Task details:
Only lines holding "will" are needed; copy each of them from the data below.

Task inputs:
————————

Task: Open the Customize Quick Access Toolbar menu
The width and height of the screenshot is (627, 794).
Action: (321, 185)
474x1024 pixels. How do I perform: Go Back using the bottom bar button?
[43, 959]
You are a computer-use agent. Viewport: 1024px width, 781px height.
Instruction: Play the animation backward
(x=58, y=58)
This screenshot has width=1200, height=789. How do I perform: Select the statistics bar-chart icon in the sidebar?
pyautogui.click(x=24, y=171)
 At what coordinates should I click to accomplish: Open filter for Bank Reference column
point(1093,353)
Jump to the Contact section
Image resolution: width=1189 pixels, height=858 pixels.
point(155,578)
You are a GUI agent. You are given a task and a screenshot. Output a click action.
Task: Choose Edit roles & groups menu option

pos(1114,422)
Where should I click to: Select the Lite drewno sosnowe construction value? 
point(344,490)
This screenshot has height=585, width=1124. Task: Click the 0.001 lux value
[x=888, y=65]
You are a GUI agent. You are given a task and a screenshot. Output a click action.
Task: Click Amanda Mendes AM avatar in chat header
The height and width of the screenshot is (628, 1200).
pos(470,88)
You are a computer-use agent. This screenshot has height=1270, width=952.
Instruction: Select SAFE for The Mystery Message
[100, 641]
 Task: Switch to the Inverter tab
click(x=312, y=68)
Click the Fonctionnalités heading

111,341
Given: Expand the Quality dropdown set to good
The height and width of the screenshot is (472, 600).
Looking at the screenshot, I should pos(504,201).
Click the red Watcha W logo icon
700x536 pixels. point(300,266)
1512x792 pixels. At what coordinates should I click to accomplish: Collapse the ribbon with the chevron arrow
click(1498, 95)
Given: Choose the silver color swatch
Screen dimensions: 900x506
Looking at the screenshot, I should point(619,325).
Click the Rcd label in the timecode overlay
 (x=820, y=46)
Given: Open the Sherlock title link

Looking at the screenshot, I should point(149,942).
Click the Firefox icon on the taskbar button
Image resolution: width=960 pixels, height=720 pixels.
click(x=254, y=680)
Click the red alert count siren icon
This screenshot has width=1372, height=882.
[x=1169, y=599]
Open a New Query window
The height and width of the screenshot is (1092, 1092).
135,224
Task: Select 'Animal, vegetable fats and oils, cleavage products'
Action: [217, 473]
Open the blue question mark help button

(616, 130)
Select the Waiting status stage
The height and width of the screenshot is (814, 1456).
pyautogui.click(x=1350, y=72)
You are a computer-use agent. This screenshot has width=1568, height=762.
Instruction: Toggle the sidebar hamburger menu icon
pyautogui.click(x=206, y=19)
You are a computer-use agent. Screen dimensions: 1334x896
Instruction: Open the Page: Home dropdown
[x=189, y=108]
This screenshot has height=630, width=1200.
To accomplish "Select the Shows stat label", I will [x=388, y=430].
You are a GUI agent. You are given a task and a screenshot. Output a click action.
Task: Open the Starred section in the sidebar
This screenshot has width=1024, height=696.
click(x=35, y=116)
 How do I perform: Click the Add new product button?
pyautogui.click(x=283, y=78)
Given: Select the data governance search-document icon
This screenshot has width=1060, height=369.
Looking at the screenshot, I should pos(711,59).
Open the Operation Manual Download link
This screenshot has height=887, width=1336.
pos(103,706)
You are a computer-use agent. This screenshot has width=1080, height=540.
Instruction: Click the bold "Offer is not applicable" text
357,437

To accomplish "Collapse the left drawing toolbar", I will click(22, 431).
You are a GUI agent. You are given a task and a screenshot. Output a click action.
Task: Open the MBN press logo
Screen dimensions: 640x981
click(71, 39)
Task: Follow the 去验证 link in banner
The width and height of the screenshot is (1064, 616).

————————

Your response:
To accomplish "Select the Shows stat label", I will [x=388, y=430].
To accomplish "Collapse the left drawing toolbar", I will click(22, 431).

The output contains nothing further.